British Cricket Balls
- Company type: Private
- Industry: Apparel; Sports equipment;
- Founded: 1760; 266 years ago
- Headquarters: London, United Kingdom
- Area served: Worldwide
- Key people: Dilip Jajodia (owner)
- Products: Cricket balls; athletic apparel; sporting goods;
- Website: dukescricket.co.uk

= British Cricket Balls Ltd =

British sports equipment company

British Cricket Balls Limited is a British sports equipment and apparel company, specialising in cricket equipment. The company manufactures the Dukes brand of cricket balls used for playing Test cricket in United Kingdom, the West Indies and Ireland. The company was founded in 1760 by the Dukes family.
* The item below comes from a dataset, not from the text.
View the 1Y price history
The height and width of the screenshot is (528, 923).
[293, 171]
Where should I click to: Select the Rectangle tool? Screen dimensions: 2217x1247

The company is currently owned by Indian businessman Dilip Jajodia, who acquired it in 1987.

== History ==
The Duke family began hand-manufacturing cricket balls as a cottage industry at Redleaf Hill, Penshurst, Kent, England in 1760 and continuing until 1841. Having gained the Royal patent for the cricket balls in 1775, Duke made the first-ever six-seam cricket ball, which was presented to the then Prince of Wales and used in the 1780 English cricket season. In 1851, Dukes triple-sewn ball won a prize medal at the Great Exhibition and a gold medal at the Melbourne International Exhibition in 1880.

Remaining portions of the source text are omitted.